- _SOURCE DATA_

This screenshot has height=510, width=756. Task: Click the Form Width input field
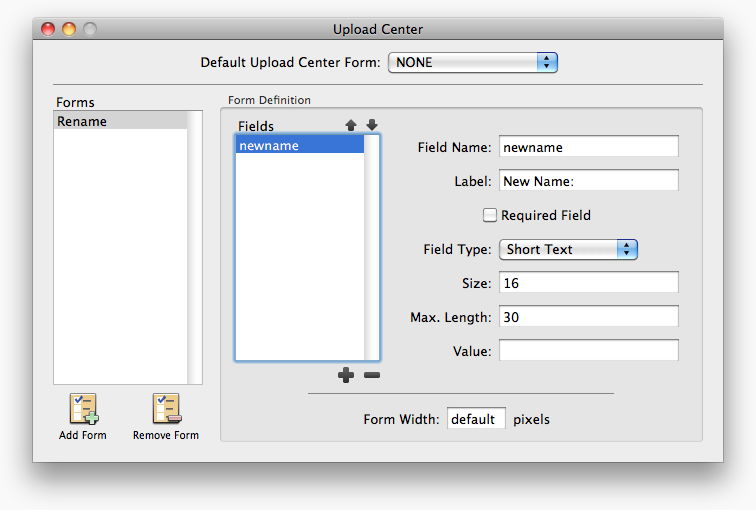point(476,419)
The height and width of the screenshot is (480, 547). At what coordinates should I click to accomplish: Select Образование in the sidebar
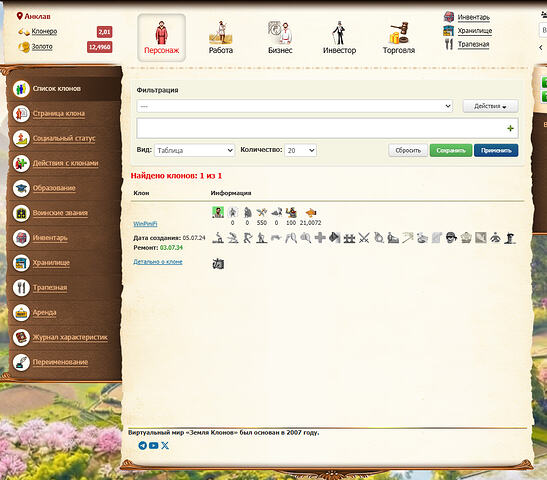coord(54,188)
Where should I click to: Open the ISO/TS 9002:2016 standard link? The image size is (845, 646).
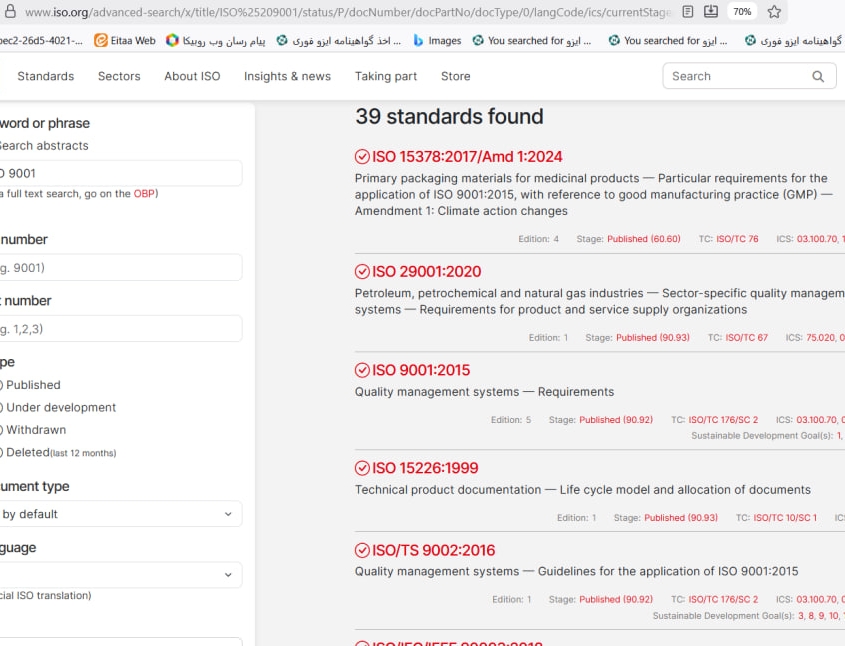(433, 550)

* * *

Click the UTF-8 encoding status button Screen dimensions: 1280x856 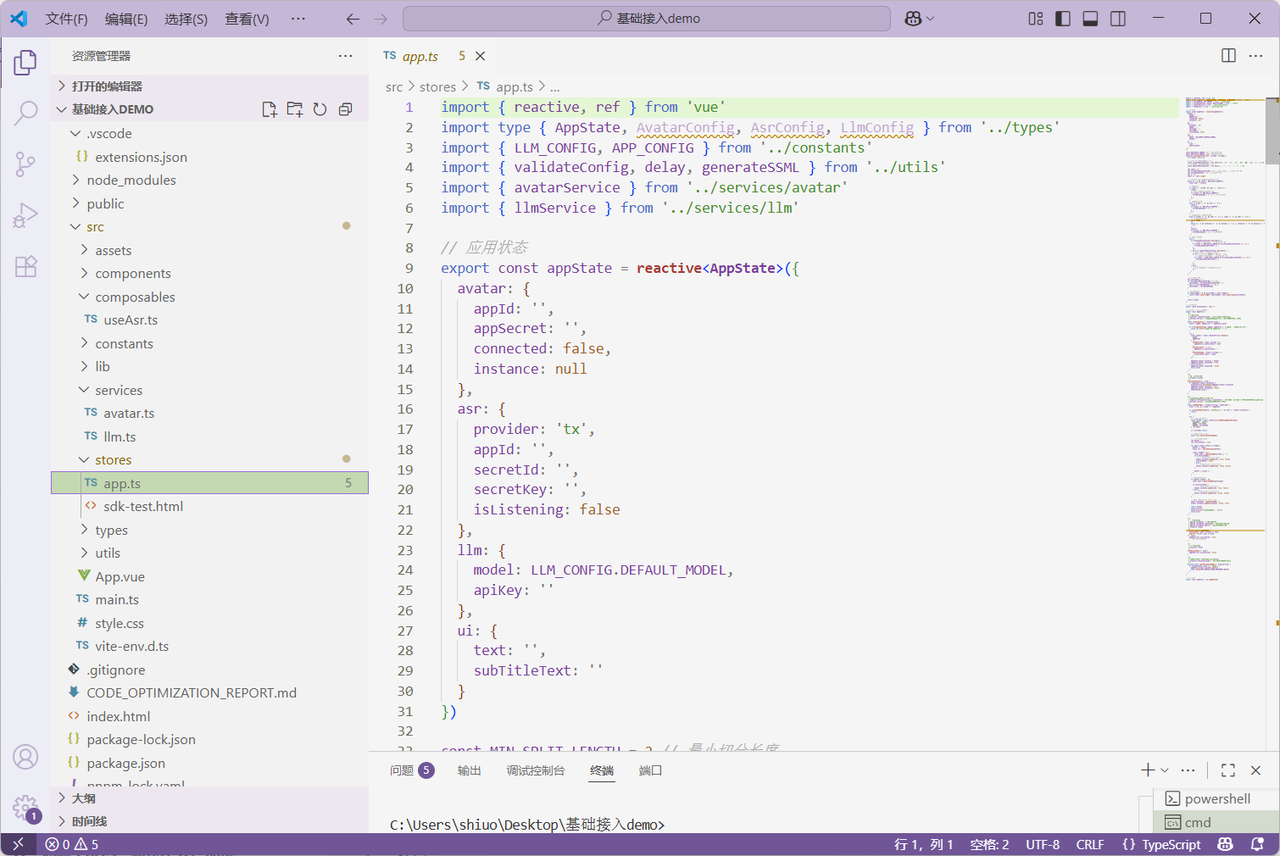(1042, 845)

* * *

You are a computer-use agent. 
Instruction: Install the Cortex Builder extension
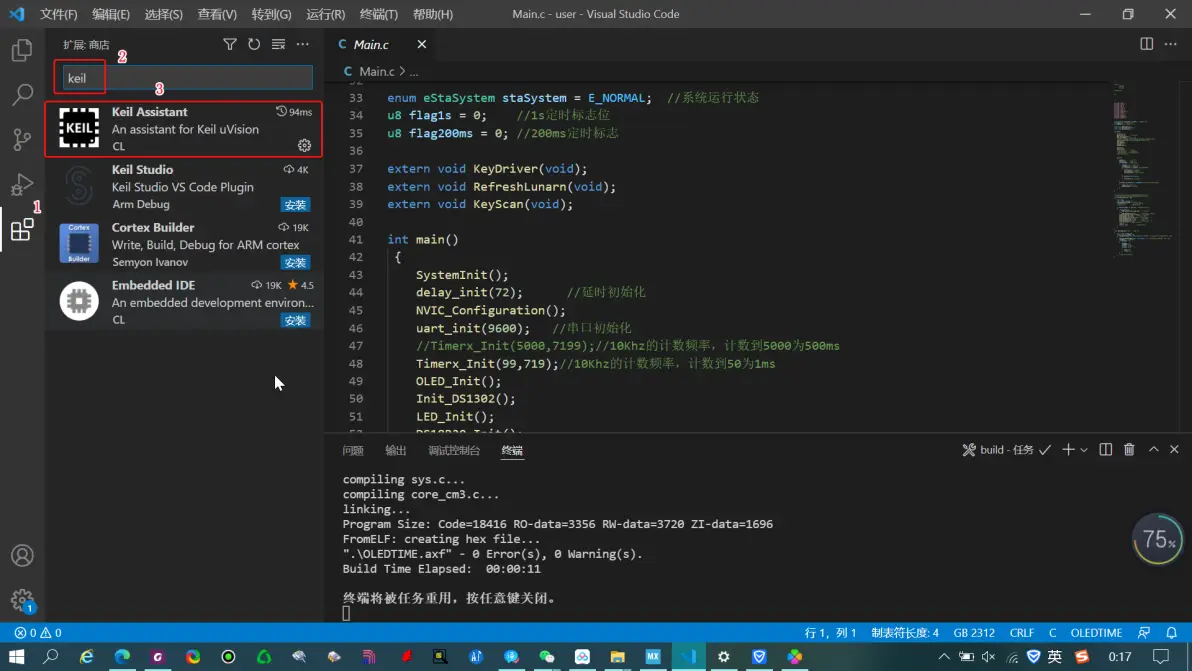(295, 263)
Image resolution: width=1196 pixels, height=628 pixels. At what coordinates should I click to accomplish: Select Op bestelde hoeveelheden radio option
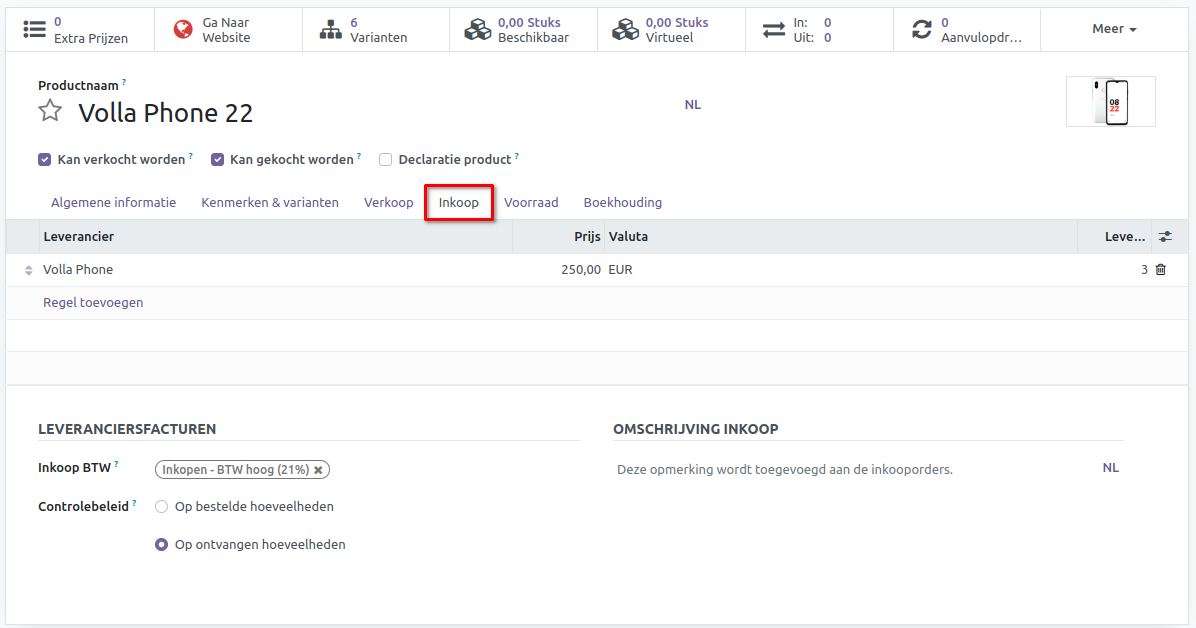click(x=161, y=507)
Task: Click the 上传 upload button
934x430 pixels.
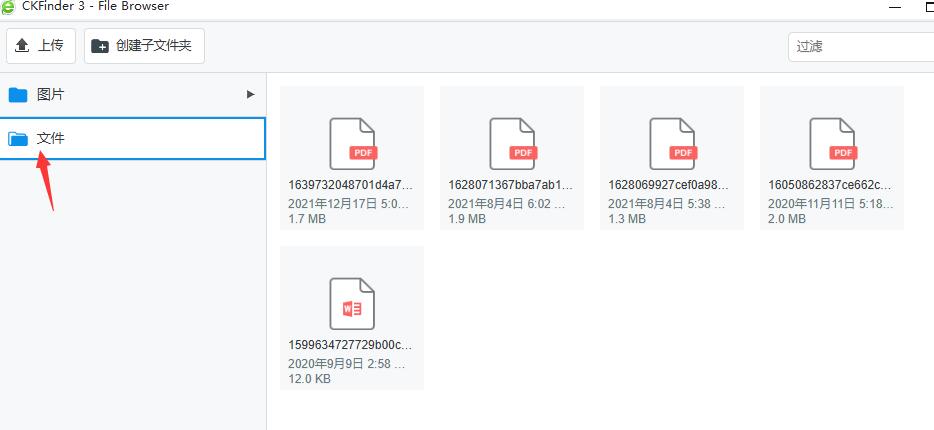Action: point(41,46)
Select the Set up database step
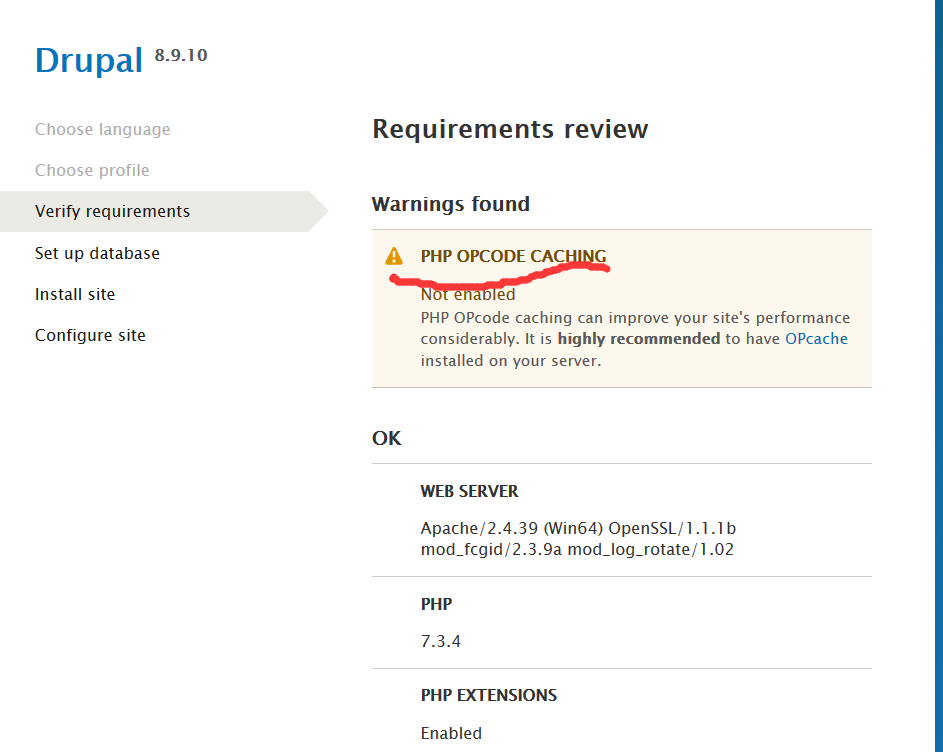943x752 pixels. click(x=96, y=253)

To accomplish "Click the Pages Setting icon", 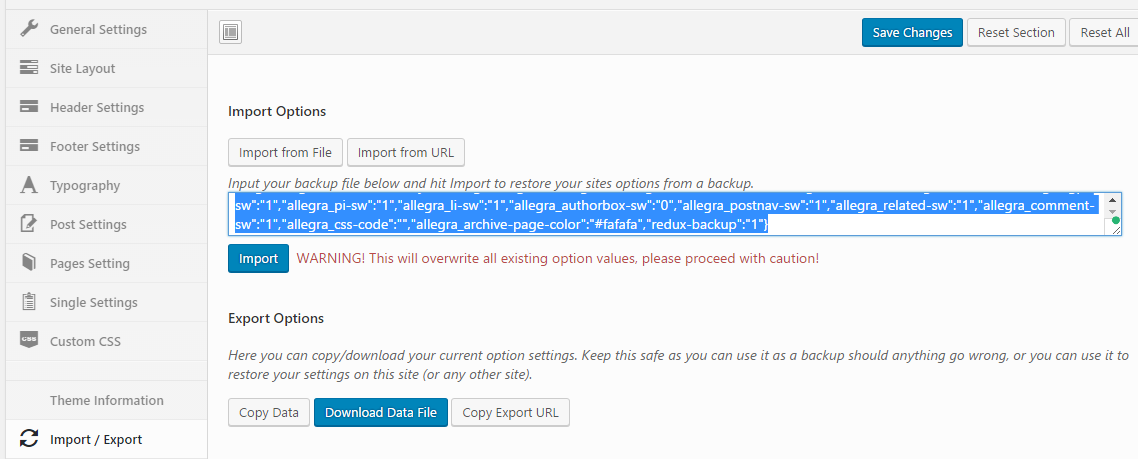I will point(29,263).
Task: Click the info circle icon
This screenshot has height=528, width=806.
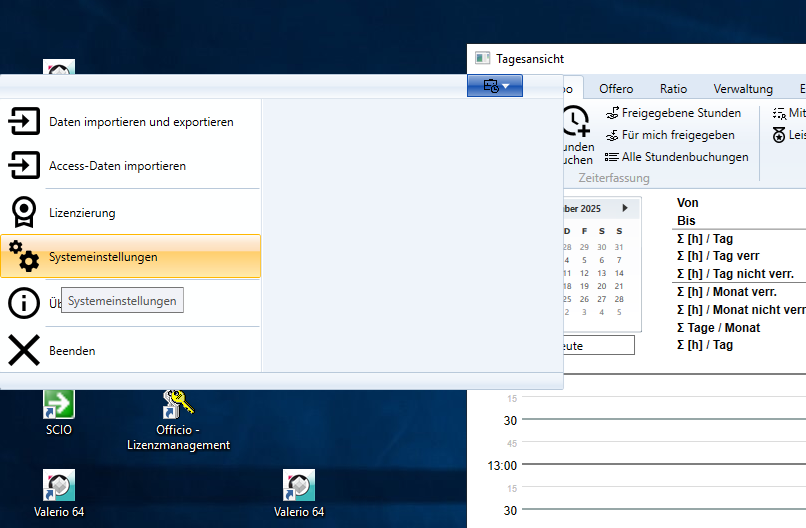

- _DESCRIPTION OF THE TASK_
Please transcribe only the lines in the records above running from the line that has "Task: Click the info circle icon" through the line that has "This screenshot has height=528, width=806.", both included, exactly as they appear.

- _SOLUTION FOR THIS EXERCISE_
Task: Click the info circle icon
This screenshot has height=528, width=806.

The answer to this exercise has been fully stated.